Often our conclusions reflect our own sociological positioning. Those outside academia often see only its ideological flaws and institutional failures. Those within it, especially those embedded in its better corners, see the benefits it still offers: peer review and intellectual collaboration and camaraderie.
I’m part of academia, though not at its center. I see both its value and its limitations. (See my “Don’t Let Academia Stop You Being an Intellectual.”) I envy the acknowledgements pages in academic books, in which top scholars credit tens, if not hundreds of other academics for conversations, criticisms, and challenges that shaped the final work. That kind of collaborative refinement can’t easily be replicated on Substack. Substack has its strengths, but it doesn’t yet foster the same kind of rigorous back-and-forth.
The same dynamic plays out in the church. Many evangelicals ask, “Why stay in a theologically liberal denomination?” But consider what was lost when evangelicals abandoned the mainline: beautiful buildings, central properties in every city, and a visible presence in the cultural square. By leaving, we may have preserved our theology, but at the cost of place, heritage, and public witness. There’s a kind of escapism in that.
Doctrinal purity matters, but it’s not the only thing that matters. Institutions do more than just preserve doctrine: they order life, preserve memory, and embody truth in social form.
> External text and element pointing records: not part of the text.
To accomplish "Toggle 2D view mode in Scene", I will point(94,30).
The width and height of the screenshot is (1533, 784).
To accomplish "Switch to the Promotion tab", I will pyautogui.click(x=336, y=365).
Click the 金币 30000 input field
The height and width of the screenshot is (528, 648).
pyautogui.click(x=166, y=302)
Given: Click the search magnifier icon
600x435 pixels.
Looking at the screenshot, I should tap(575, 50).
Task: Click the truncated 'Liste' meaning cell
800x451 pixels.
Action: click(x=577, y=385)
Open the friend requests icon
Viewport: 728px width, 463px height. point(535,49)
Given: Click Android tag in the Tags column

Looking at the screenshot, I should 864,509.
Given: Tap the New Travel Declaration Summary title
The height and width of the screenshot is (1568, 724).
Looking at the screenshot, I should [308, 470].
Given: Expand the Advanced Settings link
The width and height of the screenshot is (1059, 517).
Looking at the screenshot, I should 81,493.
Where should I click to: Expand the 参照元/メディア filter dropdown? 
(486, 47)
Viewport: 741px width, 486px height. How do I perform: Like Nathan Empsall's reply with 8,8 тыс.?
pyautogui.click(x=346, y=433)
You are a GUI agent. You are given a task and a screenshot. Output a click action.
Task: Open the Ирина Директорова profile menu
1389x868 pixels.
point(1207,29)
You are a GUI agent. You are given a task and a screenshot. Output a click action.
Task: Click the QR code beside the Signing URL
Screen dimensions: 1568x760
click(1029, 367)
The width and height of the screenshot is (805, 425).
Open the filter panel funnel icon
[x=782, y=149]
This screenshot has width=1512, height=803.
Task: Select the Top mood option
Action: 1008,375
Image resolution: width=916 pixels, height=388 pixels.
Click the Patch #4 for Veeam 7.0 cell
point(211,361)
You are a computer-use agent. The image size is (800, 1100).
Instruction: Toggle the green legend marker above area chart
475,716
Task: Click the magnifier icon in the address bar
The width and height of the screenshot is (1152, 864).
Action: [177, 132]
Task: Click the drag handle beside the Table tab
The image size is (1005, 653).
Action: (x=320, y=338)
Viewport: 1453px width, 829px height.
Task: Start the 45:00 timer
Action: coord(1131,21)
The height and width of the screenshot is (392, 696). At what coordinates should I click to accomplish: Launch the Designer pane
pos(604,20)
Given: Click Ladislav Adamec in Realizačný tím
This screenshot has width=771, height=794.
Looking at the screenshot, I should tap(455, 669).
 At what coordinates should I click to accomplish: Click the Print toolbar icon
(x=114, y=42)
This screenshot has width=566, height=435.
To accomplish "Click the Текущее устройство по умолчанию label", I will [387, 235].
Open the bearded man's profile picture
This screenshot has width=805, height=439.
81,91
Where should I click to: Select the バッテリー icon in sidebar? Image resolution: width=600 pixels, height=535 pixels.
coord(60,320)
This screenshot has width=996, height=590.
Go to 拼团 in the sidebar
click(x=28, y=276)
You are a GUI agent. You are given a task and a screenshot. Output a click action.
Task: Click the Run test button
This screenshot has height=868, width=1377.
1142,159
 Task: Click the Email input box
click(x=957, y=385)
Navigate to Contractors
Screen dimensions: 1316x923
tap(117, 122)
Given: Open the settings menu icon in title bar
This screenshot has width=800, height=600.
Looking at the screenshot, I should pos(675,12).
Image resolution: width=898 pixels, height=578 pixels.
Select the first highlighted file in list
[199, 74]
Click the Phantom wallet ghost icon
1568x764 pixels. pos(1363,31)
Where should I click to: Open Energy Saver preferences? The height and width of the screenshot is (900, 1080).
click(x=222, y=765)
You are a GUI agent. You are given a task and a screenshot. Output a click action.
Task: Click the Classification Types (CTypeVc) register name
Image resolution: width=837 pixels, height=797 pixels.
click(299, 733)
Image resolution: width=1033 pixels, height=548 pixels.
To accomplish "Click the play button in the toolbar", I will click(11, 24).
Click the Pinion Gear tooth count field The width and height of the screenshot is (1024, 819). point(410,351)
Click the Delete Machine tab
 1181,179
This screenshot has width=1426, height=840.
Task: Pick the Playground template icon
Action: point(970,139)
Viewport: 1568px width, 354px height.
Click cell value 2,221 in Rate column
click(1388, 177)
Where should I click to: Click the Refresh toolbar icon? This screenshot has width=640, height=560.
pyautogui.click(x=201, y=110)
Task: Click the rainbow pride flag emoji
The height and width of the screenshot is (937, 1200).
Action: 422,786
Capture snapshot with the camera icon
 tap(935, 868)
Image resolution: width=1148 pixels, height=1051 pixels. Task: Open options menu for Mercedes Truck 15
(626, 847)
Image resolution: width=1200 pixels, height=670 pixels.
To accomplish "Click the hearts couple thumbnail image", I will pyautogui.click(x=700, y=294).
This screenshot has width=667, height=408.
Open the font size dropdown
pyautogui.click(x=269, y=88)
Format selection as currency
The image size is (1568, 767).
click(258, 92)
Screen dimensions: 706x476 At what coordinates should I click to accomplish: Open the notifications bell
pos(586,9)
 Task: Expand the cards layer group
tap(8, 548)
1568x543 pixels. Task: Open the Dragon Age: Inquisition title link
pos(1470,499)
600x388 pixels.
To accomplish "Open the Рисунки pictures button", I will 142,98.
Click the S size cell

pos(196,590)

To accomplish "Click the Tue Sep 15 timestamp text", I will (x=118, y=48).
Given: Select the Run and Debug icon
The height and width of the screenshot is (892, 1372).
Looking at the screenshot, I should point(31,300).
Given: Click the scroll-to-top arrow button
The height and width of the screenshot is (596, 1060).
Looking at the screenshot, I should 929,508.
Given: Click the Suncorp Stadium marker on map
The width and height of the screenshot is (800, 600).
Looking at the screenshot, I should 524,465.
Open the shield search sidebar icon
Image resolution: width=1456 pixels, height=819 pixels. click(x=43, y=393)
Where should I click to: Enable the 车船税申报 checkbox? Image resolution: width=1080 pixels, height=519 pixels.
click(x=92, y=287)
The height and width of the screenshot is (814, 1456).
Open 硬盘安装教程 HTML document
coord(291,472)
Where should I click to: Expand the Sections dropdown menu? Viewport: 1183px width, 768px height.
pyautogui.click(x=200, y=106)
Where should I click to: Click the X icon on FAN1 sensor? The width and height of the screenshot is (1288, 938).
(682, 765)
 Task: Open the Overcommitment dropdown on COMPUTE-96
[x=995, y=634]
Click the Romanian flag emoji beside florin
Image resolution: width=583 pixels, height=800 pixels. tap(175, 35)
When they lose their way, leaving is tempting, but rebuilding outside the institution is costly. You lose the infrastructure, financial, intellectual, and even architectural, that once supported your mission.
Those supports aren’t ultimate, but they’re not irrelevant either. There’s a kind of radical Protestant, or Donatist, impulse in assuming we can do without them.
“Donatism was a schism from the Catholic Church from the fourth to the sixth centuries. Donatists argued that Christian clergy must be faultless for their ministry to be effective and their prayers and sacraments to be valid.”
from “Donatism,” Wikipedia
What Comes Next?
As I continue reflecting on Machen’s biography, I find myself drawn to an earlier generation of Christian leaders—those turn-of-the-century college presidents who pursued academic excellence while holding firm to the faith. There was a window of time when Christian intellectuals helped shape the modern university—before ideological conformity closed that door.
In one sense, you could see what I’m doing as reconsidering the idea that the seminary theologian is the ideal of the Christian intellectual. Perhaps the ideal of the Christian intellectual is somewhere closer to the interface of the modern research university, the Christian faced with the objective pursuit of truth in a whole variety of areas, with empirical research, with philosophy, and so on. It’s for such an individual that the conflicts between faith and reason are raised in an institutional calling.
I’ll be drawing attention to some of these figures in the near future.
This post was written with the editing help of ChatGPT.
Don't Let Academia Stop You Being an Intellectual
Academia presents itself as the surefire path to an intellectual life.
I always appreciate the voiceover!
I have to run to an event, but I wanted to make two quick points:
It is a generationally significant insight to distinguish between objectivity as a standard and as a screen to mask the making of the sausage. While it is clear how Machen and other Evangelicals handled the palace intrigue, I look forward to witnessing you puzzle through it and hope to take up arms with you when the rubber meets the road.
My main caveat in this particular research project is to always keep in mind that institutions have life cycles and can shift enormously while retaining the same facade. We often forget the particulars of the institutions as they were when the folks we are studying participated in them, an oversight which can completely obfuscate the lessons that ought to be learned and suggest solutions that didn't work then and will almost certainly not work now.